## Supplied text
AP National Writer
PENFIELD, N.Y. — Under a towering Christmas tree, 3-year-old Sevil Fletcher giggled in delight amid some not-so-rough roughhousing with his brother and sister.
There were snow drifts outside the comfortable suburban home and the warmth of a close-knit family inside as his parents, Brian and Emily Fletcher, recounted how Sevil — his infancy spent in a faraway orphanage — came to be their son.
It's a remarkable tale, all the more so because it is shared to a degree by hundreds of other American families who were seeking to adopt children from Haiti when the cataclysmic earthquake struck nearly a year ago, on Jan. 12.
There was initial panic, then a welcome update that the child was alive. Next came more worry and doubt. Would the quake-induced chaos in Haiti further delay adoptions that, in many cases, were still a year or two away from completion?
“All of a sudden it was, ‘What's going to happen to my baby? Am I ever going to get him home?” Emily Fletcher remembered thinking.
And, then, for these particular families and children, uplifting news at a time of so much death and destruction: An unprecedented commitment by the U.S. government to allow these children in the adoption pipeline to be airlifted swiftly to America even though their paperwork was incomplete.

## Questions
A – Please set down the Haiti adoption article word for word, from "There was initial" to "Fletcher remembered thinking.".
B – Answer these questions from the Haiti adoption article:
(i) How old is Sevil Fletcher?
(ii) On what date did the earthquake strike?
(iii) What did the U.S. government commit to allow for the children in the adoption pipeline?

## Records provided
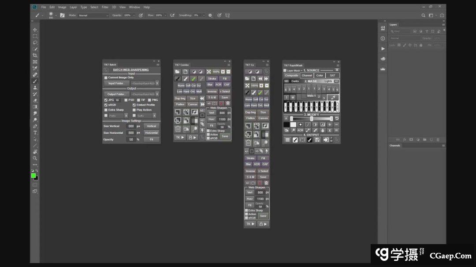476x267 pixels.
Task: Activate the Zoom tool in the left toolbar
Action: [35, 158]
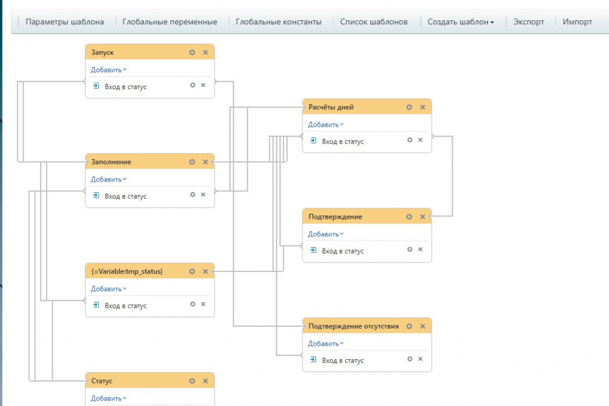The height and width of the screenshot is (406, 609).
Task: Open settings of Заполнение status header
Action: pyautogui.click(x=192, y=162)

## Solution list
A –
There was initial panic, then a welcome update that the child was alive. Next came more worry and doubt. Would the quake-induced chaos in Haiti further delay adoptions that, in many cases, were still a year or two away from completion?
“All of a sudden it was, ‘What's going to happen to my baby? Am I ever going to get him home?” Emily Fletcher remembered thinking.

B –
(i) 3 years old
(ii) Jan. 12
(iii) It allowed them to be airlifted swiftly to America even though their paperwork was incomplete.